1. Introduction
Ocean waves are sea surface fluctuation phenomena caused by winds and are major dynamic processes in the upper ocean layers that are considered to play an important role in regulating the upper ocean turbulent mixing [
1]. Ocean waves are also key elements of the global climate system, and wave modeling on global scales is of much importance in ocean climate studies [
2]. The damages caused by ocean waves are important components of marine disasters. Ocean waves are the most important disaster-causing factors leading to human death or disappearance among various marine disasters, and they seriously affect the safety of marine development and production. The development of offshore structures requires attention to ocean wave information, and significant wave loads become crucial design factors [
3]. In recent years, numerical predictions of ocean waves have received close attention due to the scarcity of observational data and the importance of ocean waves. In short-term ocean wave numerical predictions, the accuracy of the initial fields cannot be ignored. It has been found that data assimilation technology is a relatively cost-effective method for the improvement of initial field predictions and the analysis of historical data.

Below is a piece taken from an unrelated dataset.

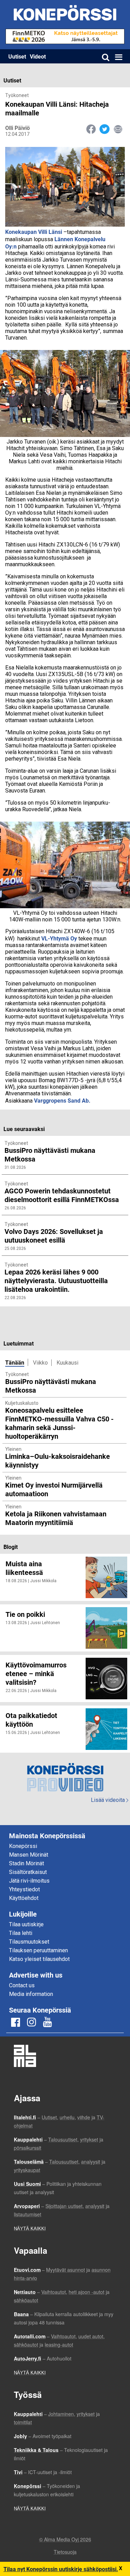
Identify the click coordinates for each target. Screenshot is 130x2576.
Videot (38, 56)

With the vast improvement in temporal and spatial coverage of the ocean provided by satellite observations, ocean phenomena can be observed and understood more comprehensively [
4]. Large quantities of near real-time ocean wave observation data have been obtained in recent years due to the rapid development of ocean satellite remote sensing technology. Guaranteed reliable data have been made available for conducting research using ocean wave assimilation technology. The international community began studies of the applications of ocean wave data assimilations in the 1980s. In the 1990s, altimeter significant wave height (SWH) data assimilation technology was successfully applied to operational applications. The methods used in ocean wave assimilations included the gradual correction method [
5,
6]; optimal interpolation (OI) method [
7,
8,
9,
10,
11,
12,
13]; variational method [
14,
15,
16,
17,
18]; and the Kalman filter method [
19,
20], among which the most commonly used were OI and the variational method. The background error covariance of OI was derived from empirical formulae, which was not sufficient to describe the true status of the background errors. Evensen [
21] proposed the ensemble Kalman filter (EnKF) method, which combined ensemble predictions with the Kalman filter using the Monte Carlo principle. The operations of the models were driven by disturbance initial fields, and the background errors were estimated by forming multiple sets of ensemble samples through multiple sets of disturbance experiments. Since the background errors could be adjusted along with the integrating processes, it was possible to better characterize the variations of the errors over time and space. However, the computational complexity was enormous. Based on the OI method, Evensen [
22] also proposed ensemble optimal interpolation (EnOI) as a suboptimal method of the EnKF. Similarly to the EnKF method, the EnOI method also uses ensemble samples to estimate the covariance of the model background errors. However, EnKF evaluates the model errors based on the ensemble prediction fields, and its errors change in real time with the integration of the model. EnOI replaces the sampled ensemble required by EnKF with static historical samples. Therefore, when compared with EnKF, the EnOI method only requires analysis of a specific sample, which has the advantages of requiring only small amounts of computing resources and low system maintenance costs. As a reliable and efficient assimilation method, EnOI has been widely used in ocean model assimilations, but there has been less research conducted for ocean wave assimilations. Cao et al. [
23] applied the EnOI method to the assimilation of satellite altimeter SWH data in the South China Sea. It was found that the EnOI method could effectively improve the accuracy of the ocean wave simulations, indicating that the method had promising prospects in operational applications.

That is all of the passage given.